- TASK ITEM
Comb the records below for the string "Registration" and copy each line where it turns up.
[Start of section]
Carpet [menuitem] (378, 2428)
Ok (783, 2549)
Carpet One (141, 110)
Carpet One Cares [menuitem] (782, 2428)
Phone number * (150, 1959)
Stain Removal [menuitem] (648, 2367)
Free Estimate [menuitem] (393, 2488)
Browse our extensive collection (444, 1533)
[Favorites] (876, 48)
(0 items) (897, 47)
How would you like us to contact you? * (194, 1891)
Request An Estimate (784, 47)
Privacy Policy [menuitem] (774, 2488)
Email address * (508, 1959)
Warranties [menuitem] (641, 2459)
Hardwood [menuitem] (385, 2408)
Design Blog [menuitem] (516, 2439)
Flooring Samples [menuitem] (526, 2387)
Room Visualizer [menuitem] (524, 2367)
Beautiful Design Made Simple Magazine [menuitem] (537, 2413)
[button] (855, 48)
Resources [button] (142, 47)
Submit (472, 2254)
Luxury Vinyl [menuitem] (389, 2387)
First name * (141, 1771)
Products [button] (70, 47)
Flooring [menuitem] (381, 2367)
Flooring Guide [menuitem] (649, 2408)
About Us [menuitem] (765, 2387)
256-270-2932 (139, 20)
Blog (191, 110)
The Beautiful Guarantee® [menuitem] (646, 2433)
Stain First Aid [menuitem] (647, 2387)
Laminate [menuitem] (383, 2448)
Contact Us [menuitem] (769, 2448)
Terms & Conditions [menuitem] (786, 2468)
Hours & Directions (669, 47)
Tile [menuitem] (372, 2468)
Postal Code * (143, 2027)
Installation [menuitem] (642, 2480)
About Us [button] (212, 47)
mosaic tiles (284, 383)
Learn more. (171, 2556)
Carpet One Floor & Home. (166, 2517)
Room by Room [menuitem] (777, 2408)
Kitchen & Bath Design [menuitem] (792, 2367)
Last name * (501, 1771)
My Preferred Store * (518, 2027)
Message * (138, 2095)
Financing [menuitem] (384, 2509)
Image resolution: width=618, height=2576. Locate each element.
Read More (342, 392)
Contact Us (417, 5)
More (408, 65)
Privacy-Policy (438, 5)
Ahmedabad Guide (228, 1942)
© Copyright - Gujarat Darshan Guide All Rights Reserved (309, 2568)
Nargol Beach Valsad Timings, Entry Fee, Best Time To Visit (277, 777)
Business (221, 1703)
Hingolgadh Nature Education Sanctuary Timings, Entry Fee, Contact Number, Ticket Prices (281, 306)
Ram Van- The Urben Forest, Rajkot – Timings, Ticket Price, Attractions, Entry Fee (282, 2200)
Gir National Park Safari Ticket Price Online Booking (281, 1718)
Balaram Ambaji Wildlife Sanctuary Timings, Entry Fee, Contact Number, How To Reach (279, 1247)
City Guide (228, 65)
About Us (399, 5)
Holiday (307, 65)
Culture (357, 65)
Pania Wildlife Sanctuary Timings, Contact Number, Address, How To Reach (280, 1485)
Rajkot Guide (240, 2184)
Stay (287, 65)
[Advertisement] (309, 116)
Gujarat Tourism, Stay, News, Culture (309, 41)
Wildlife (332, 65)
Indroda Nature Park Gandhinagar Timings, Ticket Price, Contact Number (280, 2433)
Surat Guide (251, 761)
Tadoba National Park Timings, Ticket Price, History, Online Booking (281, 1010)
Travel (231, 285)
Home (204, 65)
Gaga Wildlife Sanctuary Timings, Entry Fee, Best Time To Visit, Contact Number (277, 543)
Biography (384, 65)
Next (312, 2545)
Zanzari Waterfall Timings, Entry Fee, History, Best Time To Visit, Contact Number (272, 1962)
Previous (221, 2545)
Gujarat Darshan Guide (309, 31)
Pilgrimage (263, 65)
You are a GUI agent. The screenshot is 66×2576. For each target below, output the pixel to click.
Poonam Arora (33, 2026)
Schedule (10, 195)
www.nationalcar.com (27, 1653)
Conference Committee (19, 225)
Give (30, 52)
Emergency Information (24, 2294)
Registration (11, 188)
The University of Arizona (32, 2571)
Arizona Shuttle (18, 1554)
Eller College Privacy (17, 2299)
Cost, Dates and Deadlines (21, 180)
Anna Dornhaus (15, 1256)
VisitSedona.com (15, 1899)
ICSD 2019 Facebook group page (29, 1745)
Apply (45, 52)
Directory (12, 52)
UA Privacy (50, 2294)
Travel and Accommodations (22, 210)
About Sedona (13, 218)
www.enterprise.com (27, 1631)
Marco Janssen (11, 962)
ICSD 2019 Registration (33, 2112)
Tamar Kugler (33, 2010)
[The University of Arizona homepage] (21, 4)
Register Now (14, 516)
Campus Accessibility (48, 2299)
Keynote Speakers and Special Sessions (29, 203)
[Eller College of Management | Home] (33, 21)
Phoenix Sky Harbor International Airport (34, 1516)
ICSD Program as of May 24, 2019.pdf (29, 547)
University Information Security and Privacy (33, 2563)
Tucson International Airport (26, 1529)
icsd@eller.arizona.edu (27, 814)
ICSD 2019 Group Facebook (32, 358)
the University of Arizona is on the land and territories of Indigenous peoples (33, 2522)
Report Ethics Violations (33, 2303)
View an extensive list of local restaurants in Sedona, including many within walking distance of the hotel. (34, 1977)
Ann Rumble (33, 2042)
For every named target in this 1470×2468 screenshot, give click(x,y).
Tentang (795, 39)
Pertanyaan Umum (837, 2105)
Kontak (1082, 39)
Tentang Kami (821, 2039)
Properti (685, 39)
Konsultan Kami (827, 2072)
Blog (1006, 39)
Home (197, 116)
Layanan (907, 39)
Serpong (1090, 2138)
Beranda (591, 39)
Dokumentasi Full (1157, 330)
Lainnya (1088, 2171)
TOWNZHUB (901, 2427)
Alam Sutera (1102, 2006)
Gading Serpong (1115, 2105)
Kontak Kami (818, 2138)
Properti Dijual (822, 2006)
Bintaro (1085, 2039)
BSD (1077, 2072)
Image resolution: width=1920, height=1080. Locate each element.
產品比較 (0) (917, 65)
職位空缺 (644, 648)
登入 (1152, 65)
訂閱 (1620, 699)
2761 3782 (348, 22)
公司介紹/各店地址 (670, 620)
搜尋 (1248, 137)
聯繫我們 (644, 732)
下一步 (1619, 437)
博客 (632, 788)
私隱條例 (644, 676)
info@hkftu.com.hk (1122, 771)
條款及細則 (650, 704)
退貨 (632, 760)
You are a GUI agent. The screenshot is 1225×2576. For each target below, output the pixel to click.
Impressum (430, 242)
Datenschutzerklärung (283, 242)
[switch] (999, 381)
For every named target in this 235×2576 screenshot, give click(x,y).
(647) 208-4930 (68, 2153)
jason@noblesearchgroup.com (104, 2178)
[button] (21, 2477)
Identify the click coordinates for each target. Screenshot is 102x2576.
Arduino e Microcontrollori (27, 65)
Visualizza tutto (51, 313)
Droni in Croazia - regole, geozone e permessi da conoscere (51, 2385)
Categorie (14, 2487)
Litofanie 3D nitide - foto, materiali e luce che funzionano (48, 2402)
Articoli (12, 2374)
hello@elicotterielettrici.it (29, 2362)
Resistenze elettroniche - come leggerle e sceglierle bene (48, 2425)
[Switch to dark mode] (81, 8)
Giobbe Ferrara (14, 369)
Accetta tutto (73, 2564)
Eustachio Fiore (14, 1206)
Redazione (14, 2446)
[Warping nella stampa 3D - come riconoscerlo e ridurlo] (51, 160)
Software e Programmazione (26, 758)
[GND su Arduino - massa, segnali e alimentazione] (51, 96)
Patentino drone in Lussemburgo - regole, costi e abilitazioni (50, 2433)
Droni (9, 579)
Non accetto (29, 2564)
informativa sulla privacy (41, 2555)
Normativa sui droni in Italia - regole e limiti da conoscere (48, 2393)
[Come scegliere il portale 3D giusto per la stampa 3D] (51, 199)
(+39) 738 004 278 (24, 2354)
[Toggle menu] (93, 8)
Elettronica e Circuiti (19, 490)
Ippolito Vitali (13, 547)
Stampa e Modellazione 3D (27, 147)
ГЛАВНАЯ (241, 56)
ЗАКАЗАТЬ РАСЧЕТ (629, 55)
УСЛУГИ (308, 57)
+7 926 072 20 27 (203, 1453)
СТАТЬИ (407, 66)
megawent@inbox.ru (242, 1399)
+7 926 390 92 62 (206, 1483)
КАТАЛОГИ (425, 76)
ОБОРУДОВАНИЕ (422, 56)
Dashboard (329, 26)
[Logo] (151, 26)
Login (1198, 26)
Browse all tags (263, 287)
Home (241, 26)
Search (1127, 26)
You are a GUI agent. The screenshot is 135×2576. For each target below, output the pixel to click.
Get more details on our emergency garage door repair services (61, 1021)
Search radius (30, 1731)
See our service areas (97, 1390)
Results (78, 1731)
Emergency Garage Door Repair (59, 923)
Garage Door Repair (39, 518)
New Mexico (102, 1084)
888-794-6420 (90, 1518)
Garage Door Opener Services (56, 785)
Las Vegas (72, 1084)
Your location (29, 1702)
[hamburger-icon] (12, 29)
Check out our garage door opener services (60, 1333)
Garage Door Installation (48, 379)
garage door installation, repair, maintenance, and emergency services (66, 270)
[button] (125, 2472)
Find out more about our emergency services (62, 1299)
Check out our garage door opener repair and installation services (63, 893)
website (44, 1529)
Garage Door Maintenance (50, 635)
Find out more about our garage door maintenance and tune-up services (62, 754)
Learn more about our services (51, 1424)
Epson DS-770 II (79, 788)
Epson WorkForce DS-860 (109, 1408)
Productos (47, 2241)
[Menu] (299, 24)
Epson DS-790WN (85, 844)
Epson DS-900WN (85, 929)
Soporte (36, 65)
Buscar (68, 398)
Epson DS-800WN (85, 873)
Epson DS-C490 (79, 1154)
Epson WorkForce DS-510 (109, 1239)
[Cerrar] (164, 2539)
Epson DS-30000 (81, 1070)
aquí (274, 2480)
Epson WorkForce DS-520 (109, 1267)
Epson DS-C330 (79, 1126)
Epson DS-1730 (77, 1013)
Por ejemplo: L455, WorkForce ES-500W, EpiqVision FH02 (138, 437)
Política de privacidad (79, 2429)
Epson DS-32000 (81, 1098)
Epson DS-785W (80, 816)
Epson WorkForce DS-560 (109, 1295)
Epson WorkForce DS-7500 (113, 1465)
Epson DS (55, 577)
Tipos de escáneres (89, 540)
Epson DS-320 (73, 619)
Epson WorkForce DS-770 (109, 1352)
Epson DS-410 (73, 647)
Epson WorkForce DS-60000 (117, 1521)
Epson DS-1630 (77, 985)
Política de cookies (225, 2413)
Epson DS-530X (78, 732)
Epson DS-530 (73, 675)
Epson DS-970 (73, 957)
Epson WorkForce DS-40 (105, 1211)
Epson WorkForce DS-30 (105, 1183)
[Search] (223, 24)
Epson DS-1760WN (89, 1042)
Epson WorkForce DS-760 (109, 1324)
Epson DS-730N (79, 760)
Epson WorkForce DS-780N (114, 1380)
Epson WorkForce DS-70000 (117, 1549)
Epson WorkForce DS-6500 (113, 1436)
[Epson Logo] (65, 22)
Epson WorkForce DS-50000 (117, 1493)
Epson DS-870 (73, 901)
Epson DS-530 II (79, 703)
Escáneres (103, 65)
[End of section]
- SOLUTION TO THE EXERCISE
Registration (11, 188)
ICSD 2019 Registration (33, 2112)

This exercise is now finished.